Natürlich bestünde noch Luft nach oben, wie eine offensivere Öffentlichkeitsarbeit für P+R (Park and Ride Parkplatz mit Busanbindung, zum Beispiel am Krankenhaus), oder den ÖPNV (Öffentlicher Personennahverkehr), räumt der Städteplaner ein.

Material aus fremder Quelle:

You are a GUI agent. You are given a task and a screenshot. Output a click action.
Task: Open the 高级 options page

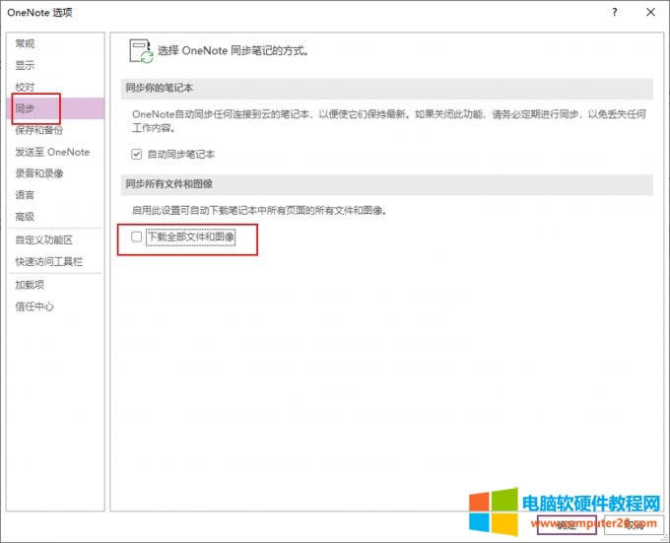point(25,217)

Dem wiederspricht vehement Pino Arena und sagt die Einwohnerzahlen der Städte bei den von Herbert Dreiseitl genannten Beispielen lägen alle weit über 50.000 und wären damit überhaupt nicht mit Überlingen vergleichbar. Es ist also "Dampf im Kessel", nichts Neues wenn es um Überlingens-Verkehr geht, über den sich schon Generationen den Kopf zerbrachen, und es vermutlich auch noch weiterhin tun werden.

Bild: Stadt Überlingen
Dies sind die wichtigsten vorgesehenen Neuerungen im Konzept der Stadt (Stand: Dezember 2022), die uns der Überlinger Stadtrat Herbert Dreiseitl freundlicherweise zusammengefasst und erklärt hat:

1. Vom Westen wird die Einfahrt nur zu den Parkhäusern und bis zum Wendekreis am Brunnen ermöglicht. Poller vor der Klosterstraße ist ab 11:00 Uhr oben, vorher kann Liefer- und Abholverkehr einfahren.
2. Umgestaltung der Jakob-Kessenring-Straße ohne Bordsteine voraussichtlich mit Pflasterbelag, wie bereits jetzt in der Hafenstraße. Geplant ist auch die Begrünung durch vorhandene und neue Baumstandorte und wenn möglich Fassadenbegrünung. Umsetzung erfolgt bereits ab 2023.
3. Zum Konzept kam von der dafür eingerichteten AG (Arbeitsgemeinschaft) in der auch der WVÜ (Wirtschaftsverband Überlingen) vertreten ist (Herr Haas) einstimmige Zustimmung. Gerade die zeitnahe Umsetzung (2022/2023) wurde mit Nachdruck gefordert.
4. Die Pfarrhofstraße (Einfahrt bisher beim Modehaus Munding) ist ganz zu, der Lieferverkehr darf bis 11 Uhr einfahren. Der Verkehr von der Wiestorstraße fährt über die Brücke beim Renker (Olberbrücke) rein, die Krummebergstraße entlang und dann über die Lindenstraße und Gradebergstraße wieder raus.
5. Das Gesamt-Verkehrskonzept, wurde von den Fraktionen in den letzten Jahren mit dem WVÜ abgestimmt. Das Wort "Sperrung" ist nicht zutreffend.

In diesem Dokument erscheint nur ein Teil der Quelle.